Cut the root and stem ends from the beetroots and cut each beetroot into 4 pieces. Place the beetroot onto a perforated tray above a solid tray and into a pre-heated oven steam setting 100 °C for 1 hour.
Peel and roughly chop the garlic and add it to the bowl/jug of a blender along with water, lemon juice, tahini and ground cumin. Blend on high speed until thick and smooth.
Once the beetroot had steamed use some paper towel to drain the beetroot and also peel away the skin. Place the peeled beetroot into the blender with the other ingredients and blend until smooth. Check and adjust seasoning with salt and if required lemon juice.

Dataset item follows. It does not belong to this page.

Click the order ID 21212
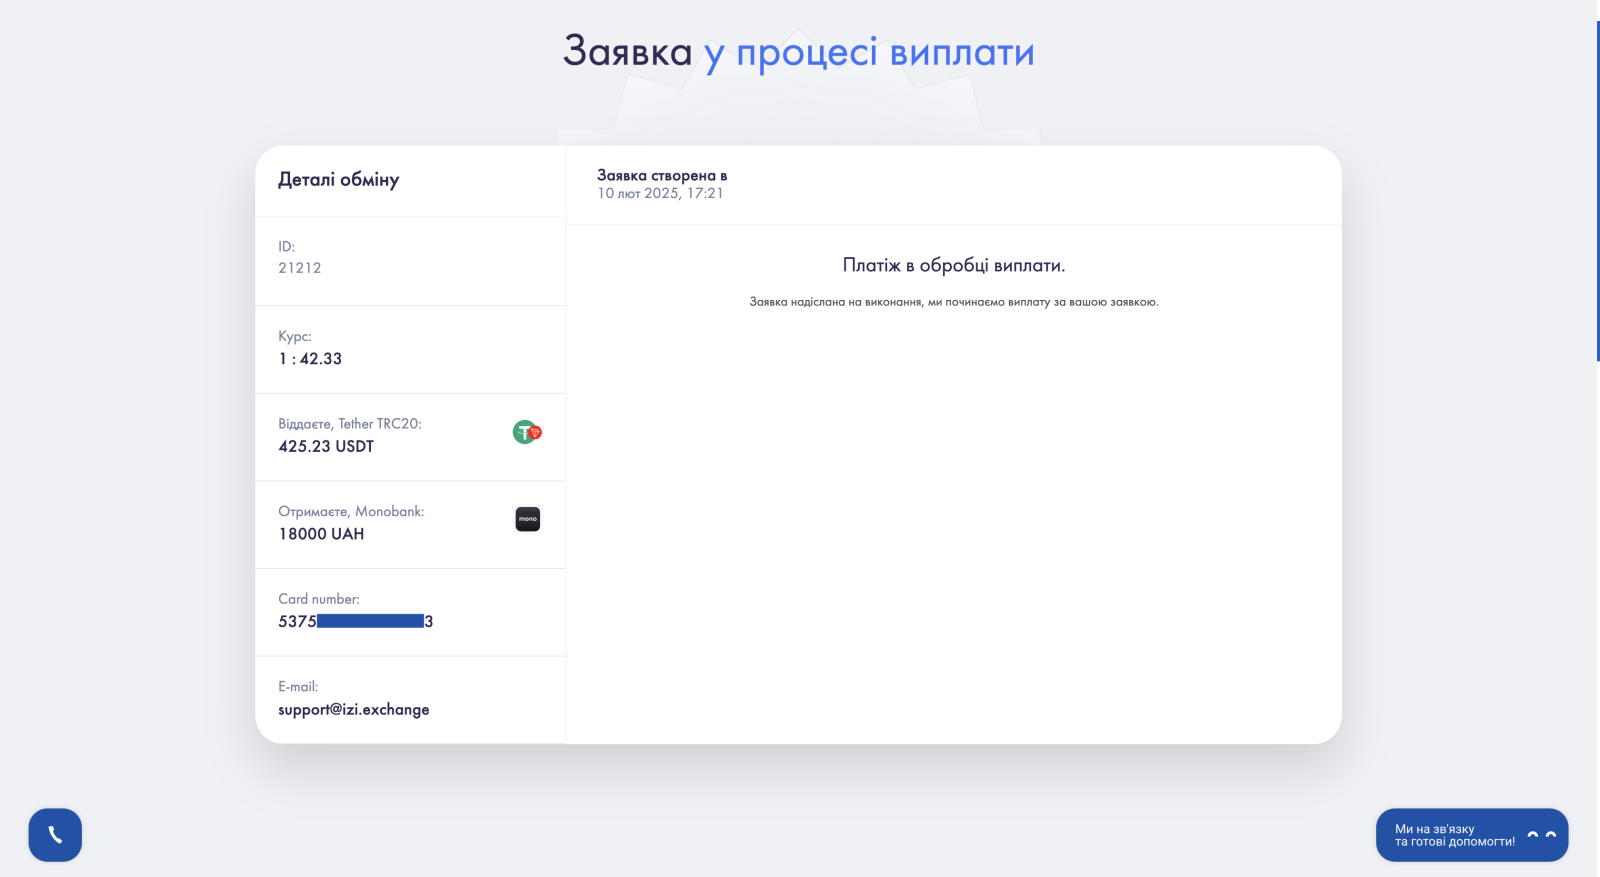Screen dimensions: 1600x877 point(300,268)
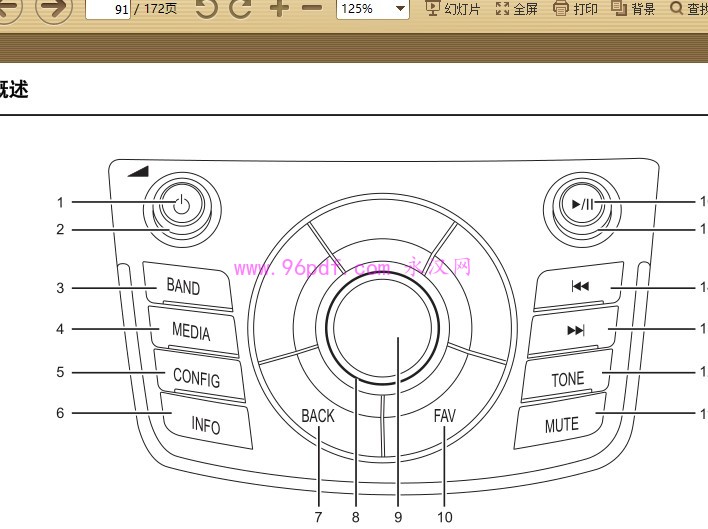
Task: Click the page number input field
Action: 107,9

To finish spoon some beetroot hummus onto a plate and sprinkle over some sumac, picked coriander leaves and a drizzle of extra virgin olive oil and serve.

HINTS & TIPS

Steam your beetroots with the skin on will help keep the rich colour, it is also easier to peel steamed beets. Just rub the skin with some paper towel and the skin should almost fall off.
The natural sweetness of the beetroot give an extra level of flavour to standard chickpea hummus, you can offcourse mix some chickpeas in with this hummus if you wish.